» **PROBLEM STATEMENT**
Lines from the one with "Instruction: Toggle the" up to and including the one with "Toggle bold formatting with B" are to be copied exactly from the records below, without their pictures.

» **MATERIAL SHOWN**
******************************
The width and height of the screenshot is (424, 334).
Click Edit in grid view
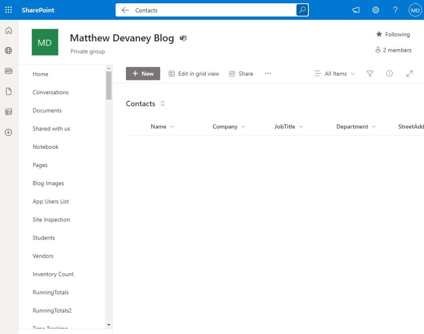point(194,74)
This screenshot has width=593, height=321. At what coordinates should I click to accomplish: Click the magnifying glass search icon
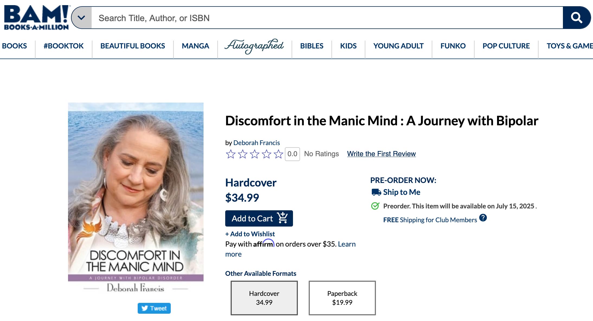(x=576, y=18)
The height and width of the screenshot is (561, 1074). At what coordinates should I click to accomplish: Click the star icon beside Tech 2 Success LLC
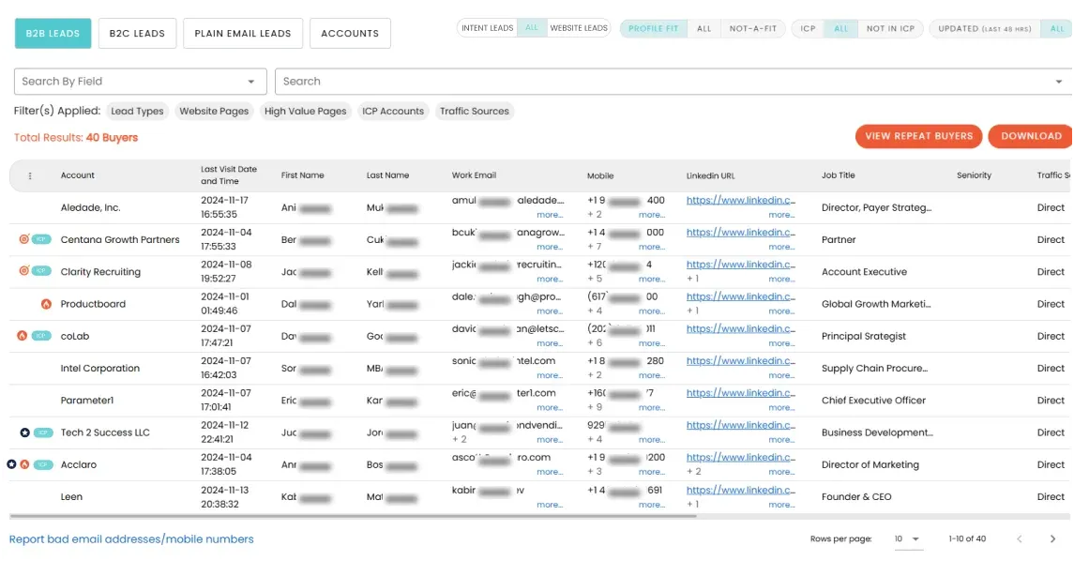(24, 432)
******************************
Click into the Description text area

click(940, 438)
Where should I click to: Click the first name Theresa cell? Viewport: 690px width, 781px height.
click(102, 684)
******************************
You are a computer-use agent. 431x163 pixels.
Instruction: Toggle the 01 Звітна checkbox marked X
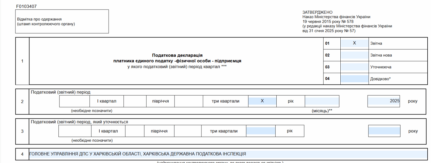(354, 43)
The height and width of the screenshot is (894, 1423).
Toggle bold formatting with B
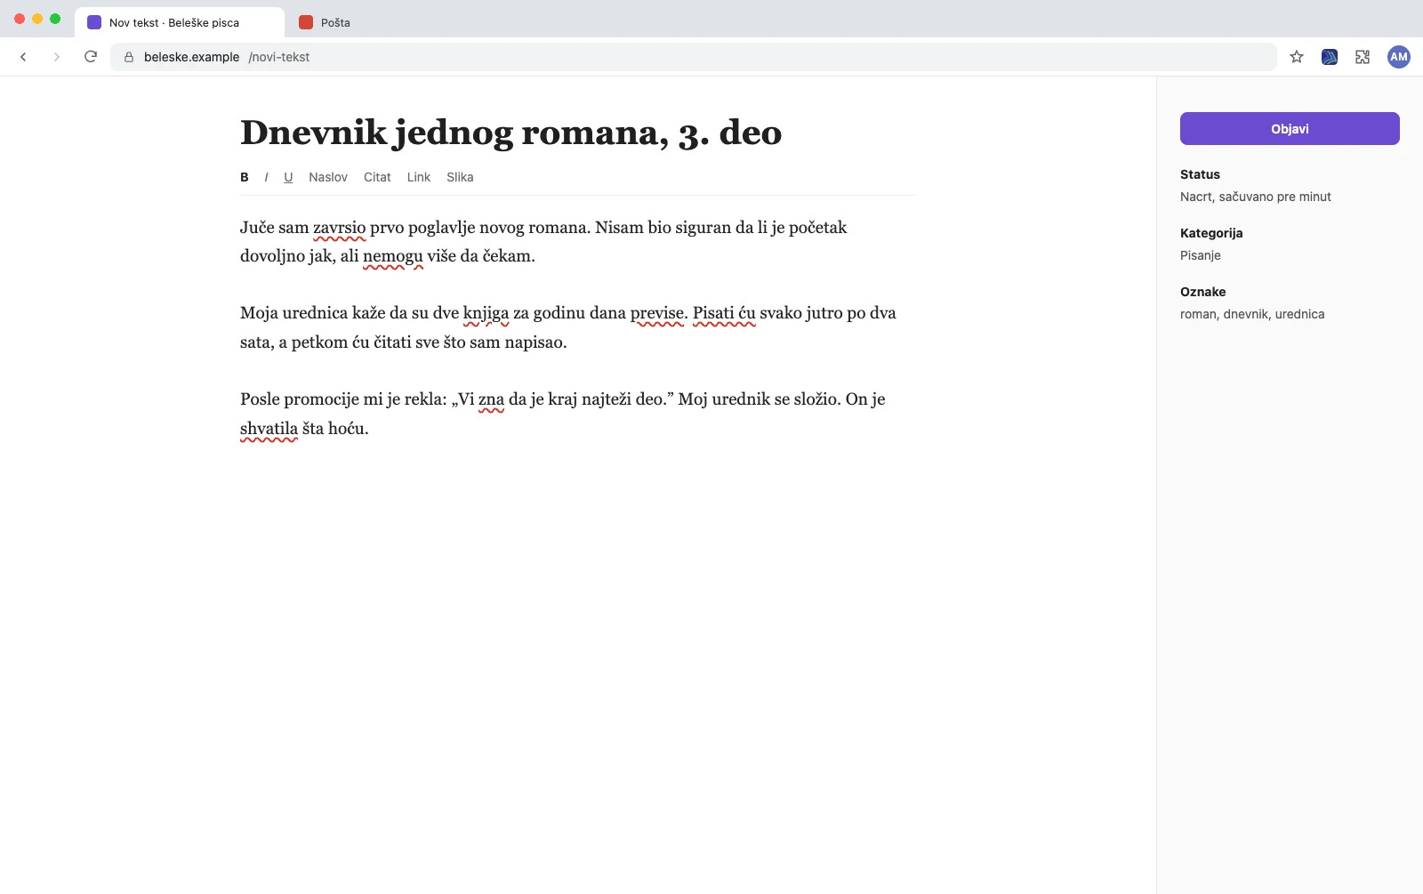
******************************
» **ANSWER TO THE PROBLEM**
Instruction: Toggle the 01 Звітна checkbox marked X
(354, 43)
The height and width of the screenshot is (894, 1423).
Toggle bold formatting with B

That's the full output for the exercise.